Keyboard shortcuts

Press or to navigate between chapters

Press S or / to search in the book

Press ? to show this help

Press Esc to hide this help

Operator

sort — sort values

Synopsis

sort [-r] [<expr> [asc|desc] [nulls {first|last}] [, <expr> [asc|desc] [nulls {first|last}] ...]]
order by [-r] [<expr> [asc|desc] [nulls {first|last}] [, <expr> [asc|desc] [nulls {first|last}] ...]]

Description

The sort operator sorts its input by reading all values until the end of input, sorting the values according to the provided sort expression(s), and emitting the values in the sorted order.

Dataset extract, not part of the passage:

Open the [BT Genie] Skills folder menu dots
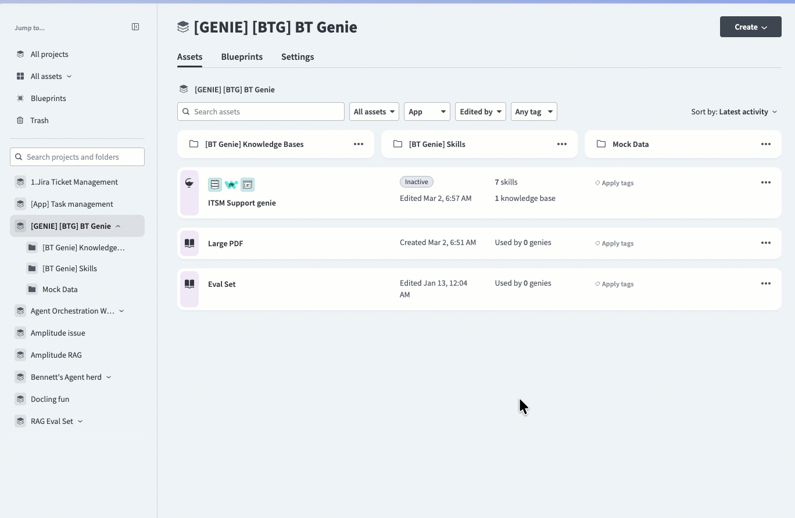(x=561, y=144)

The sort operator can also be invoked as order by.

The sort expressions act as primary key, secondary key, and so forth. By default, the sort order is ascending, from lowest value to highest. If desc is specified in a sort expression, the sort order for that key is descending.

SuperSQL follows the SQL convention that, by default, null values appear last in either case of ascending or descending sort. This can be overridden by specifying nulls first in a sort expression.

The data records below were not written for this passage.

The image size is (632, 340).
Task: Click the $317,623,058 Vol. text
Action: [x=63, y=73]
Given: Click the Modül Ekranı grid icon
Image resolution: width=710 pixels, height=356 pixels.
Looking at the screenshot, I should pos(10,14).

If no sort expression is provided, a sort key is guessed based on heuristics applied to the values present. The heuristic examines the first input record and finds the first field in left-to-right order that is an integer, or if no integer field is found, the first field that is floating point. If no such numeric field is found, sort finds the first field in left-to-right order that is not of the time data type. Note that there are some cases (such as the output of a grouped aggregation performed on heterogeneous data) where the first input record to sort may vary even when the same query is executed repeatedly against the same data. If you require a query to show deterministic output on repeated execution, explicit sort expressions must be provided.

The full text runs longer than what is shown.